Google Stitch's Free AI Design Tool Has Market Consequences
Google Stitch's latest update is a product story and a market power story. The competitive and regulatory questions it raises deserve more than a shrug.
Written by AI. Samira Barnes

Photo: AI. Dexter Bloomfield
When Google bundles a capable product into its free tier, that's not just a feature announcement. It's a market structure decision. Keep that in mind as we work through what Google's latest Stitch update actually does — because the product story and the competitive story are running in parallel, and only one of them is getting told.
Stitch is Google's AI design tool, available free at stitch.withgoogle.com. You describe a website or app interface in plain English — or out loud — and it generates screens, layouts, and user flows. That much existed before. What changed at Google I/O, according to SEO content creator Julian Goldie's walkthrough published this week, is the workflow architecture. The old version worked in turns: prompt, wait, review, repeat. The new continuous streaming model abandons that entirely.

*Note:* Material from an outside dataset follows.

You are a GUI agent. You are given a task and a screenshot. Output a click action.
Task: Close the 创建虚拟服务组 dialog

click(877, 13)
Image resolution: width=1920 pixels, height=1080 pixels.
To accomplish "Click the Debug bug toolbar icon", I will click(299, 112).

"The Stitch agent now renders UI components directly onto the canvas as you type or speak," Goldie explains, "reflowing layouts in real time before a generation is even complete. You're no longer waiting for it to finish before you can correct it. You steer it while it builds."

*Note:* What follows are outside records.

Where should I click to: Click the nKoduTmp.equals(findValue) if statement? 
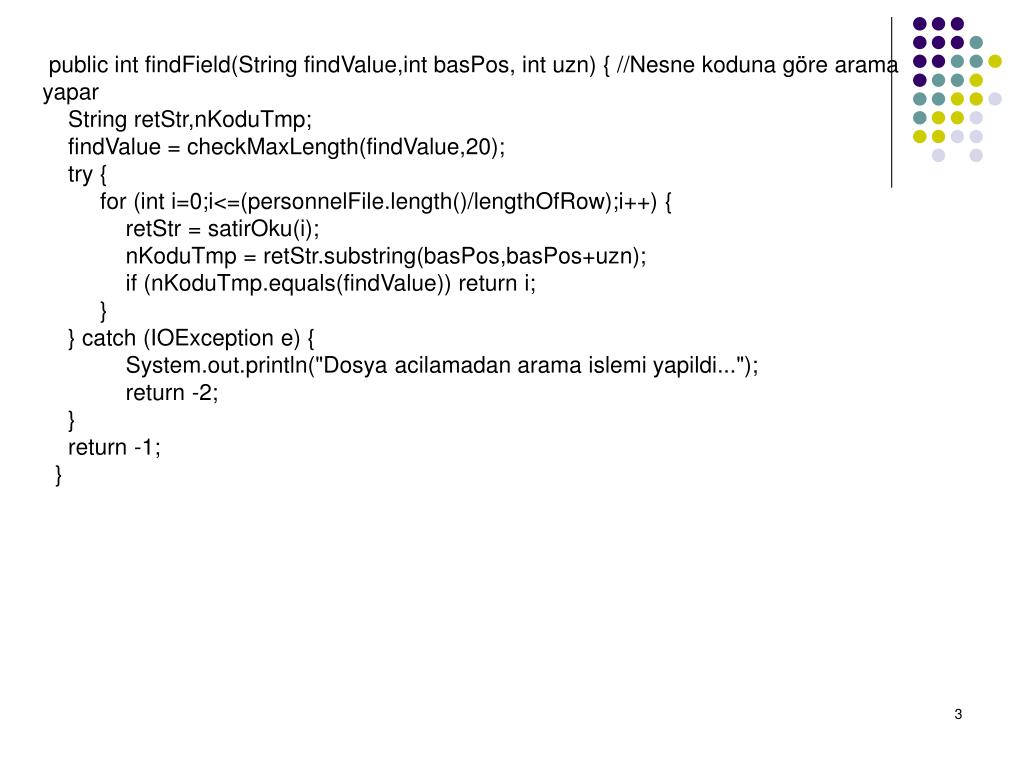pos(330,283)
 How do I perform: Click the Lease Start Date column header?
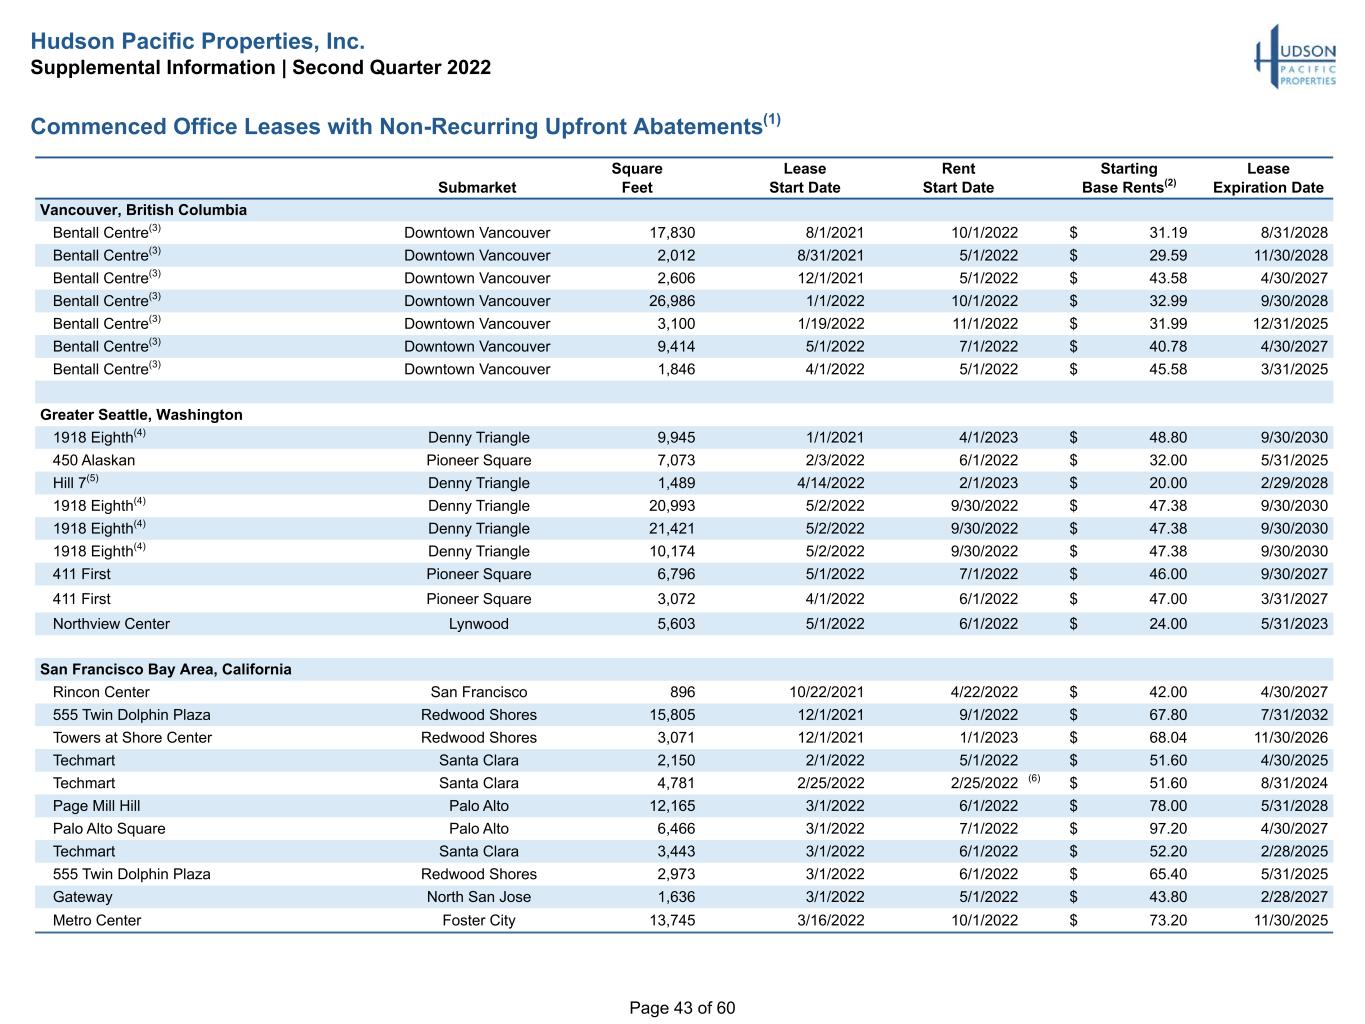805,178
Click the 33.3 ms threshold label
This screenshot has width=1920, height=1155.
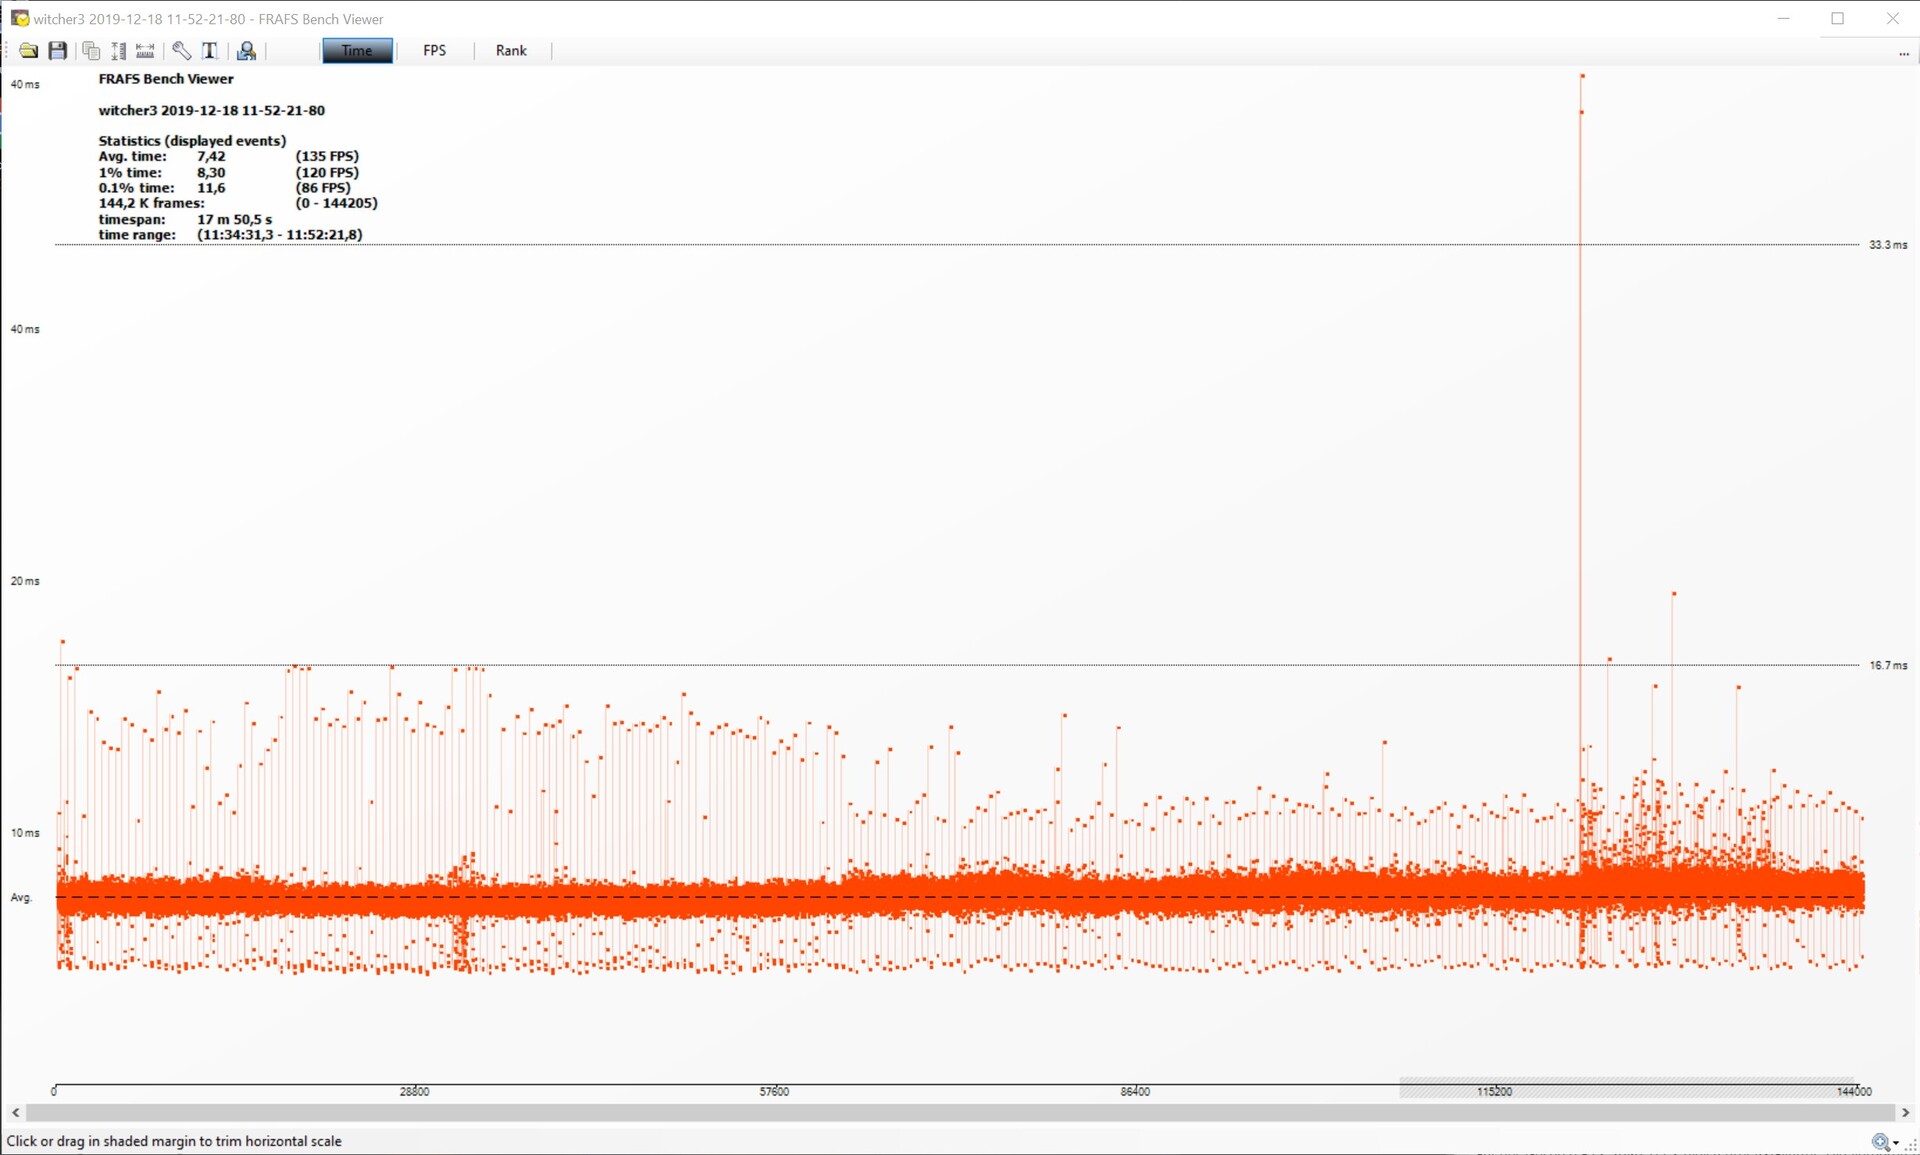pos(1887,245)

That's a different interaction paradigm, not just a faster one. The distinction matters because it changes what skill is actually required. Directing a design as it materializes in front of you is closer to conversation than to specification-writing. The barrier to entry drops again.
Stitch can now generate up to five interconnected screens simultaneously — landing page, feature page, testimonials, sign-up, confirmation — with consistent typography, colors, and components across all of them. Finished designs publish directly to the web via Netlify integration, without a developer in the loop. Real-time multiplayer editing, launched alongside the streaming model, lets multiple users work the same canvas simultaneously.
All of this is free. No paid tier. No per-seat pricing.
The Figma question no one is asking officially
Goldie notes that Figma's stock declined sharply following an earlier Stitch update this year, citing a 12% drop over two days. I want to be precise here: I cannot independently verify that specific figure or its causal attribution, and readers should treat it as a market signal worth investigating rather than a settled fact. What is documented is that Figma went public and that Google's Stitch ambitions have registered as a competitive threat in the analyst community.
The more interesting question — the one that sits squarely in my lane — is whether anyone in a regulatory office is examining the structure of what Google is doing. Google is offering a functional equivalent to Figma's core collaborative design product, powered by Google's own AI infrastructure, distributed through Google's existing product ecosystem, and priced at zero. Figma charges per seat per month. Stitch charges nothing.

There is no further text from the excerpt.